I’d like to thank Gideon Lester. Gideon was my first dramaturgy teacher. While I have failed to stay in close touch over the years, his influence has been profound and lingering. Many teachers fail to discover the impact they have on their students. We, pupils, seldom have the chance to tell our mentors with enough space, time and experience to acknowledge our teachers’ significance. Perhaps, we fall shy as I have done. I have 20 letters or fragments of letters I started to pen to John Berger. I failed to send any. Now John Berger can not read any of them. That realisation, along with my re-emergence into arts, has tipped me over into writing a note on this.
A 20 year old boy steeped in science but with a fascination with theatre arrives at Harvard. The boy knows few to no people. He has directed a few plays, at the level of a student. He has read a fair amount of drama and poetry, considering his academic science studies. The boy knows enough to know he really doesn’t know an awful lot. About anything. Anything at all.
There’s an energy. There’s an hole. There’s an hunger. A father recently died. A restlessness needed to fill a grief.
The boy sits with Gideon. On Brattle Street, a hot chocolate is sipped, they talk theatre. And talk. Their lives have a loosely entangled tapestry from a shared London teenage experience, although a small generation apart. Large enough for the boy to consider Gideon an elder and mentor.
The boy takes Gideon’s dramaturgy course. It starts with Aristotle's Poetics.
Galaxies explode into life.
Casting back over 2000 years, we have a treatise on dramatic structure. Still relevant today, it catapults the boy’s understanding into another plane. The work provides an outline of rules to be followed, to be bent and to be broken. All the while with Gideon’s guiding light.
Gideon saunters us through plays, playwrights and thinkers. It is brilliant.
A steady Arts drum beat is sounding from various Harvard teachers, hopefully some future posts on this (Marcus Stern on directing - find the character’s intention - Adrienne Kennedy on play writing, Chris Kilip on photography - ways of seeing, Patrick Strzelec on sculpture - the visceral and seeing truth abstractly, and Forrest Gander on poetry - life, language and so much more).
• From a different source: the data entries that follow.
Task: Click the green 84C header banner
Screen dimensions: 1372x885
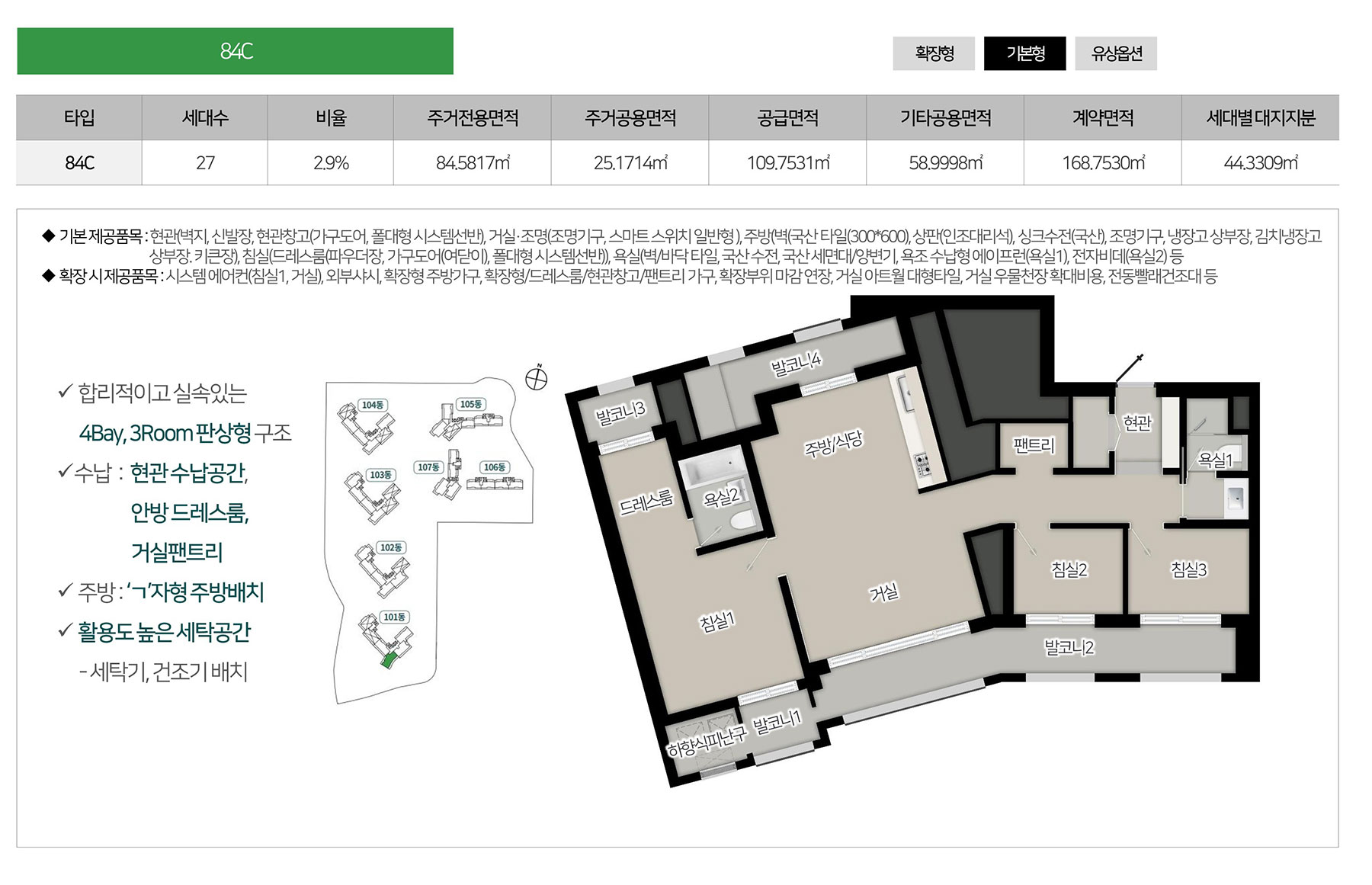Action: click(235, 51)
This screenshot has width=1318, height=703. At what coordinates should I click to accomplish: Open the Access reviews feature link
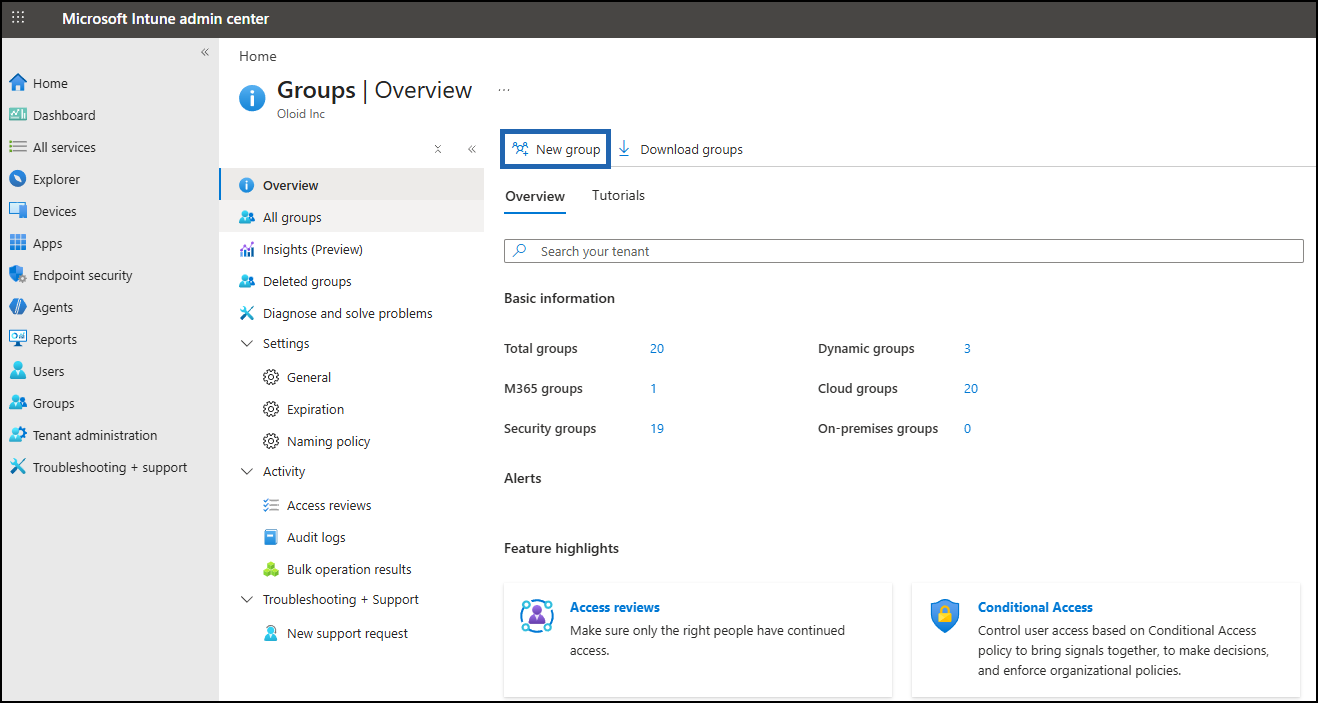point(615,607)
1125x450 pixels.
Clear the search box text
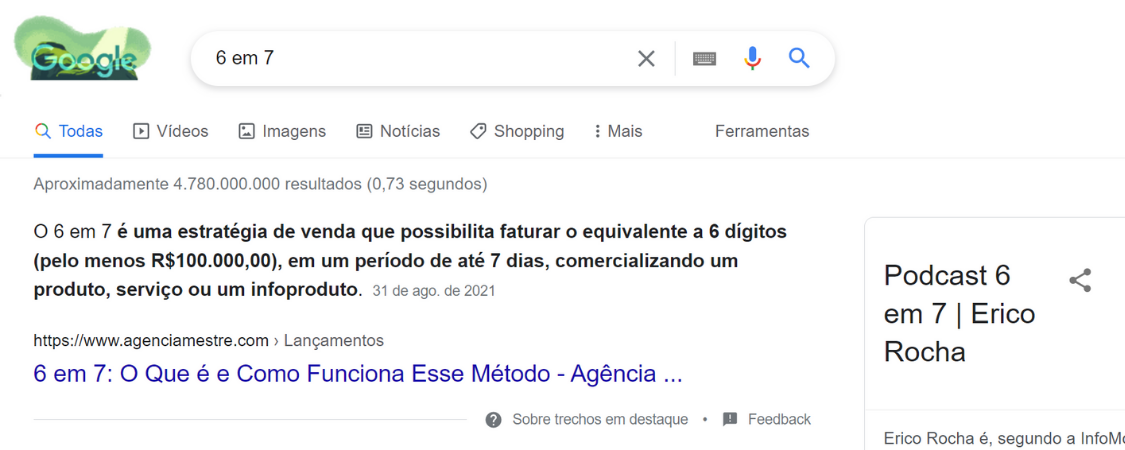click(646, 59)
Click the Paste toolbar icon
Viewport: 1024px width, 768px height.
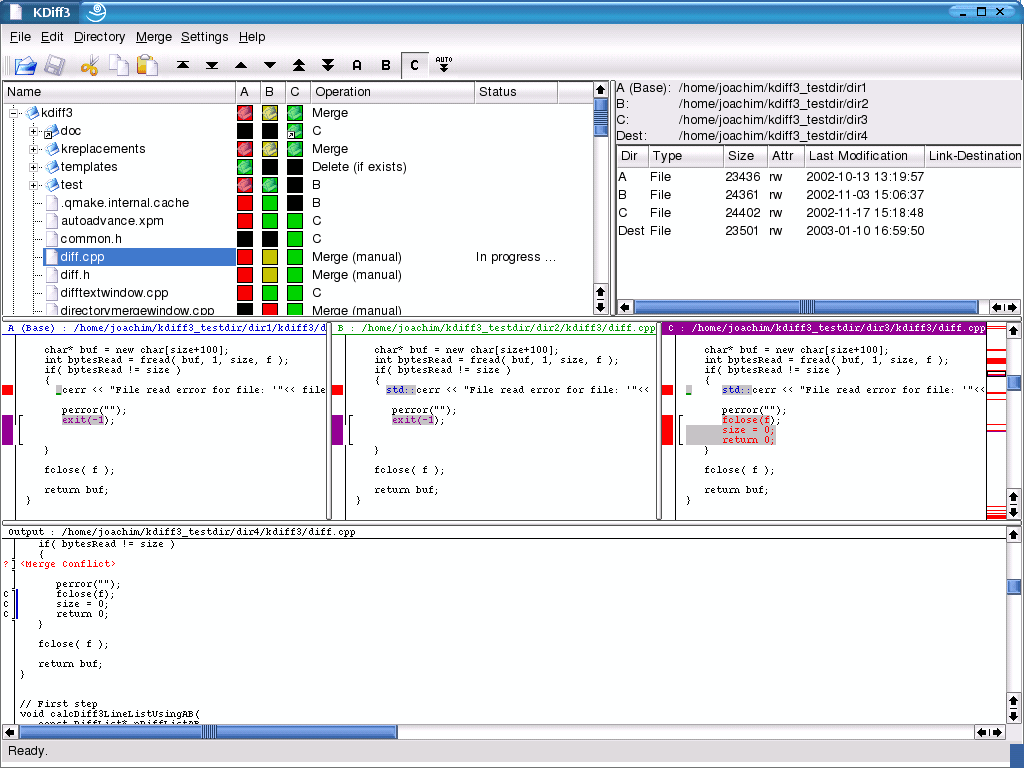point(147,65)
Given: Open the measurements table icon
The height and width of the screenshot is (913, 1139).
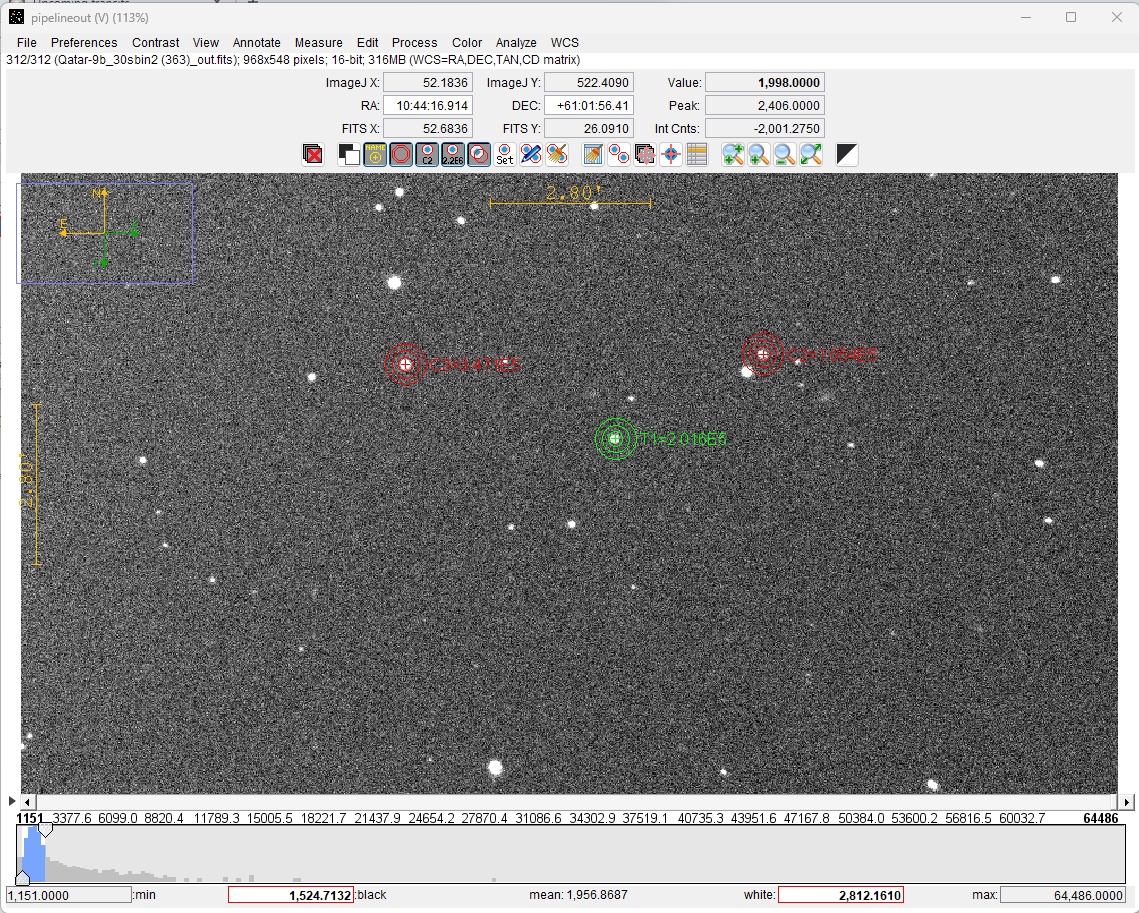Looking at the screenshot, I should 697,154.
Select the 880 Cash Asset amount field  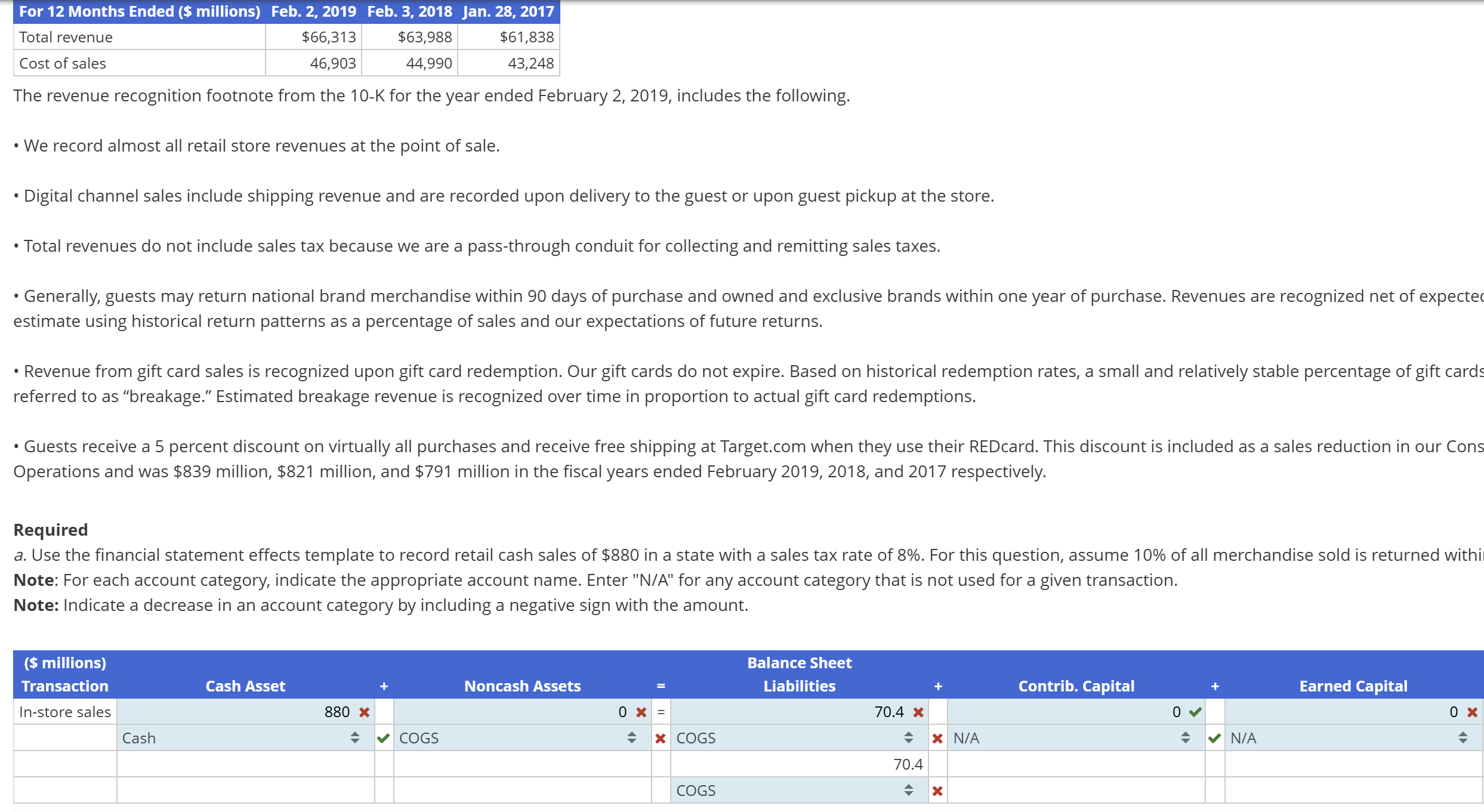pyautogui.click(x=269, y=711)
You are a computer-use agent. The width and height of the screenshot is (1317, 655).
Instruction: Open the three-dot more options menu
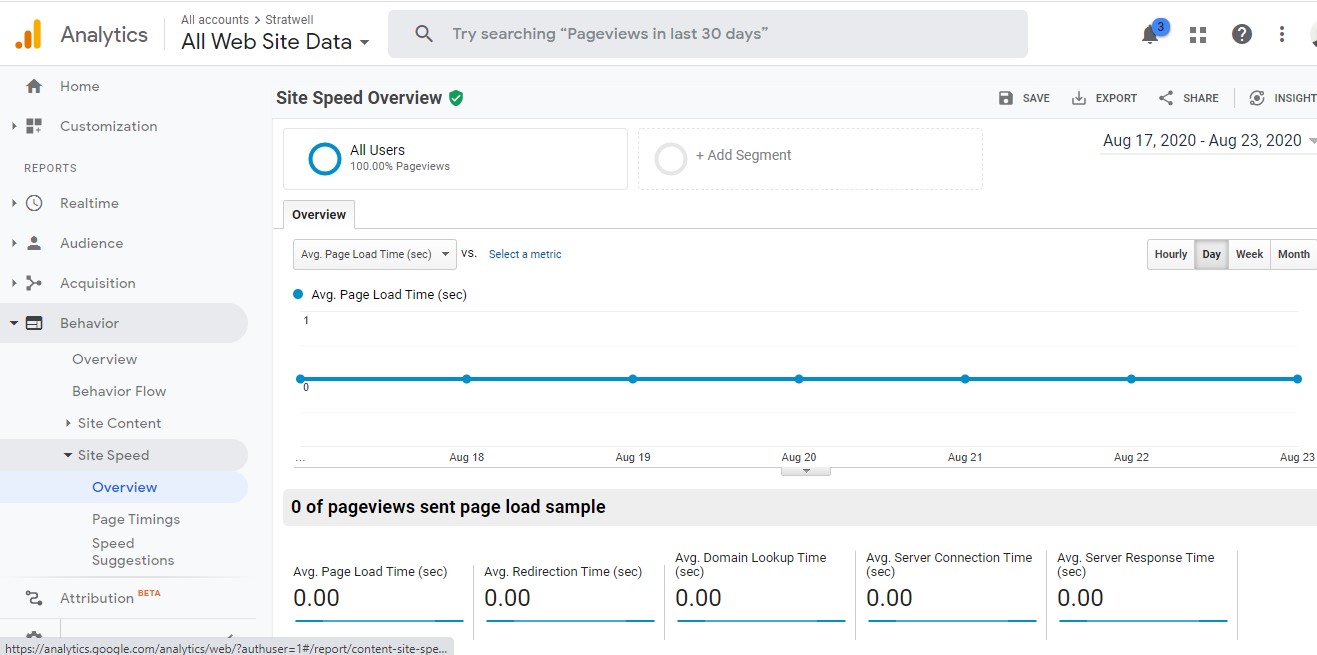click(x=1282, y=34)
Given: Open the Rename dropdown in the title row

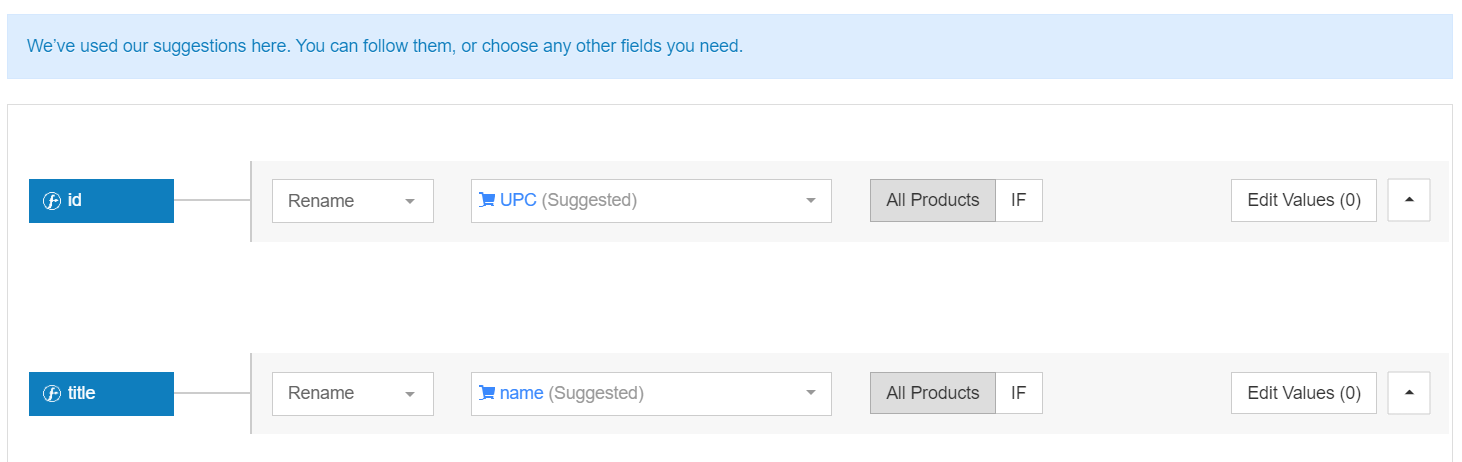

The exact learnings from Gideon’s teaching, I am unable to pinpoint today. Nevertheless, the profound sense I had at the time lingers with me. The ideas of structure, what to follow, what to bend and possibly what to break have deeply embedded into my theatre writing. How to read dramatic works, how to think about theatre, and even how to enjoy plays, all of that enhanced by Gideon over the years. Nothing specific but without Gideon I doubt I would have created the handful of works that I have to my name, several performed and of moderate success. I’ve taught, helped and dramaturged others; and as a pebble thrown in a pond, the waves rippling, the influence echoes on.
I’ve mainly been helping others for the last eight years. Crafting little of my own writing. Family, autism and other life priorities have absorbed me. But I am emerging. I believe I will write again.
If I do and how I write will surely still be marked by that hot chocolate on Brattle Street and the ensuing Poetics. Thank you, Gideon.
If you'd like to feel inspired by commencement addresses and life lessons try: Ursula K Le Guin on literature as an operating manual for life; Neil Gaiman on making wonderful, fabulous, brilliant mistakes; or Nassim Taleb's commencement address; or JK Rowling on the benefits of failure. Or Charlie Munger on always inverting.
I hope to make a series thanking many of the influential mentors and teachers I have had over the years. The Gideon post is the first. I’d like to one day thank Miss Bradley (now Mrs James) for my introduction to clay amongst other things when I was 7. Many of my teachers from that time do resonate, but Miss Bradley echoed first and perhaps loudest. There are a whole host from high school but Mr Davies (maths and more), Dr Bevan (chemistry, learn to learn and the rubiayat of Omar Khayyam), Dr Katz (life), Mr Bateman (art practice and seeing) ring loud but most of my teachers at Westminster provoked lasting and memorable thoughts and experiences on a regular basis. At Cambridge University, Dr McLaren influenced me greatly and there is a part of me which still thinks I ought to have developed in acedemia as a neuroscientist or experimental psychologist. At Harvard University, perhaps partly driven by being on a scholarship and partly by my father’s recent death, I went into learning overdrive and had several mentors of note. Gideon Lester, as mentioned in this post, Marcus Stern (directing), Adrienne Kennedy (play writing), Chris Kilip (photography), Patrick Strzelec (sculpture) and Forrest Gander in poetry. That so many of my Harvard teachers were in the arts was perhaps telling on why I left academia to pursue multiple interests across arts, business and investing. Post institutional teaching, I count Jane Bodie (via Royal Court) on writing and dramatic structure as most influential (and still to this day) although I think I did learn from Lisa Goldman on dramaturgy too in my early twenties.